The leaders on the other side of the aisle, including the majority leader and the majority whip, voted for judicial filibusters more than 20 times by this point in the previous administration.

They succeeded. There were five times as many judicial filibusters at that time during the Bush administration as there have been today. Looking at executive branch nominations, those same Democratic leaders voted to filibuster President Bush's nominees to be Assistant Secretary of Defense and EPA Administrator, and twice voted to filibuster his nominee to be U.N. Ambassador. They must have thought very differently then about whether the President deserves his team. Their actions then spoke more loudly than their words do today whether they think all nominees do deserve an up-or-down vote.

The Senate recently confirmed the Directors of OMB and the CIA, the U.S. Trade Representative, the Secretaries of Energy, Interior, Treasury, State, Transportation, and Commerce this year by a collective vote of 816 to 61. That does not sound like a Senate that is in jeopardy or trouble. In fact, it does not sound like they even have a case to make to do what they have alleged they are going to do.

The Congressional Research Service says the Senate is considering President Obama's executive nominees faster than during President Bush's second term, but none of that is good enough for this majority. They not only want more, but it appears they are willing to get it by any means necessary.

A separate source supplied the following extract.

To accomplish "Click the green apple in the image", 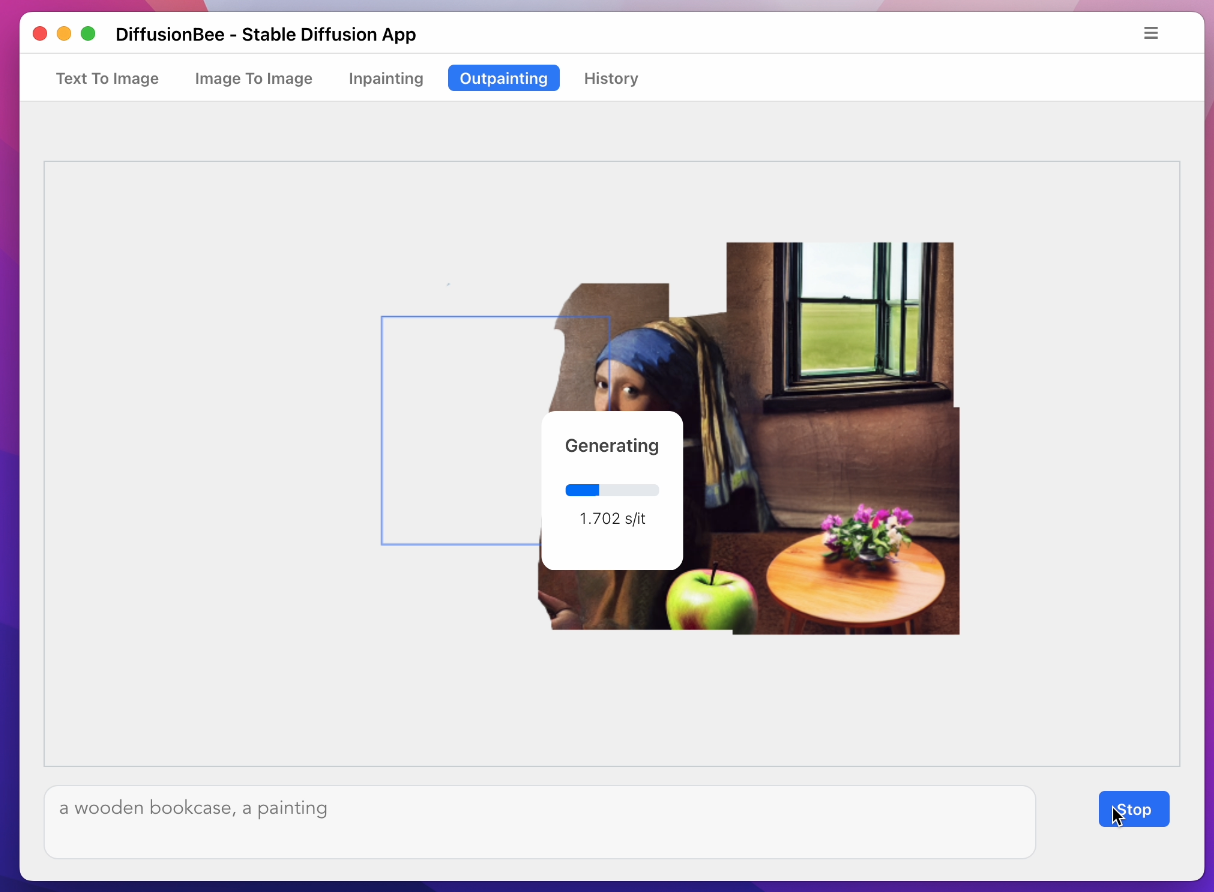I will (x=712, y=598).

According to media reports, the majority leader is being pushed by political interests to use a parliamentary gimmick to limit or abolish filibusters. In other words, his political base, especially Big Labor, wants him to put short-term partisan politics ahead of the integrity and tradition of the Senate itself. If simply saying that is not enough to show how dangerous it is, we are in more trouble than I thought.

Thomas Jefferson called the Capitol the first temple to the sovereignty of the American people. The people established our Constitution with its separation of powers. They designed the legislative branch with an action-oriented House and a deliberation-oriented Senate. We call ours a system of government because it includes all of these parts designed to be different and yet to work together.

Many people bemoan the division and conflict in Congress, the partisanship and on and on. Yes, there will be conflict over the important issues facing our country. Men and women of different perspectives, views and ideologies and serving different States serve in Congress. But I always thought we should be of one mind about the long-term integrity of the system of our institutions.

For more than two centuries, the Senate has been designed to play its own particular part in the legislative process. Form follows function, they say. So our rules reflect our role. For more than two centuries the minority has had some basic rights in this body, including the right to debate. That right has always annoyed the majority and empowered the minority. I know that from experience, as I have been among the annoyed, just as today I am among the empowered.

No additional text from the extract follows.